MYTH

FACT

 Food allergies only occur in children.

Food allergies can develop at any age, including in adulthood. 

Approximately 5-6% of U.S. adults develop at least one new allergy during adulthood. Shellfish is the most common adult-onset food allergy, followed by milk and peanuts. It’s estimated that around one in four adults who develop a new food allergy as an adult had no previous history of food allergies

You should delay introducing allergenic foods to infants to prevent allergies.

Current American Academy of Pediatrics (AAP) guidelines recommend introducing allergenic foods between 4 to 6 months of age to help prevent the development of food allergies.

A large amount of the food must be consumed for a reaction to occur.

Even a trace amount of an allergen can trigger a severe reaction.

People with food allergies are physically or immunologically weak

Allergies indicate an active, even overactive, immune system. The body’s immune system is working hard to “fight off” what it perceives as an invader, similar to how it would fight off a parasite or infection. 

Peanut butter on skin can cure food allergies.

Exposing the immune system to allergens via the skin (especially if the skin barrier is compromised) can lead to sensitization, a process where the body develops an allergic response, rather than building tolerance.
There is a legitimate, experimental medical treatment called a “peanut patch” (epicutaneous immunotherapy or EPIT) that involves wearing a patch with a tiny, precisely measured dose of peanut protein (about 1/1000th of a peanut). This is a controlled medical treatment for already allergic children to build tolerance, not a cure, and it is not the same as peanut butter on the skin.
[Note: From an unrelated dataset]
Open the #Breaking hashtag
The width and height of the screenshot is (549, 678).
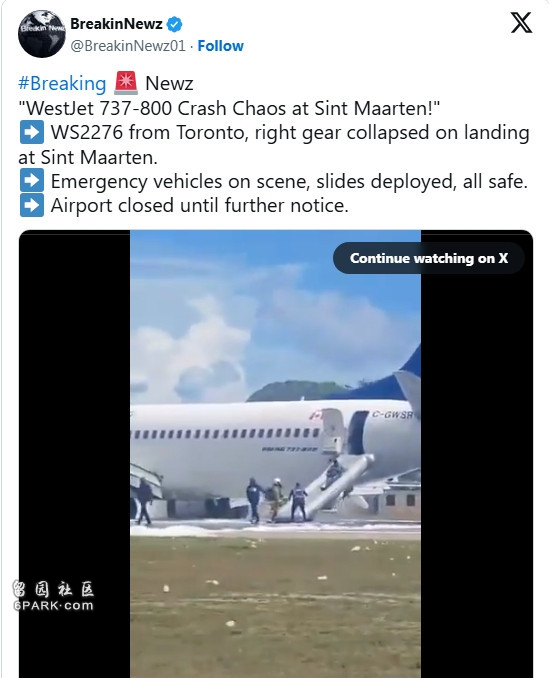click(62, 83)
Food allergy tests predict the severity of a reaction.

Allergy tests, like IgE lab values, can help determine the likelihood of a food allergy but do not predict the severity of a future reaction.

Food allergies and food intolerances are the same thing

They are different. An allergy involves the immune system, while an intolerance (like gluten intolerance) does not and typically causes digestive symptoms.

All infants with eczema will develop food allergies

While there is a higher risk, not all infants with eczema will develop food allergies. Jocelyn did have eczema as a baby, and that was one indication to get her tested for allergies.

You can tell if you have an allergy by waiting for a reaction within 30 minutes of exposure.

Symptoms can appear immediately, but it can also take up to two hours for them to develop. In fact, Jocelyn’s 1st reaction to pistachios was very delayed, occurring 5 hours after ingestion. (Until this day, her allergist doesn’t understand why the response was extremely delayed)

Food allergy reactions always get progressively worse each time.

The severity of a reaction can vary each time and depends on multiple factors, such as the amount of food ingested, co-occurring illnesses, or exercise.

Epinephrine is dangerous and should only be used as a last resort.

Epinephrine is a life-saving medication that is safe and effective for treating anaphylaxis. Waiting to administer it can worsen the reaction. Currently, the medication available widely to patients in the form of an epipen. However, many patients, like my sister Jocelyn, are afraid of using it (as the thought of stabbing a needle injector into one’s thigh is scary!) Neffy, a nasal spray form of epinepherine, was approved recently, but my sister is still not able to obtain it at an affordable price.  Coming down the pipeline is Anaphylm, a film of epinephrine, placed under the tongue, seems to be a much more comfortable method for obtaining epinephrine.

Antihistamines can stop a severe allergic reaction (anaphylaxis).

Antihistamines can help with mild symptoms like hives but do not stop anaphylaxis. Epinephrine is the only treatment for anaphylaxis and must be given immediately.

Hand sanitizer is sufficient to remove food allergens.

Only soap and water can effectively remove food proteins from the skin.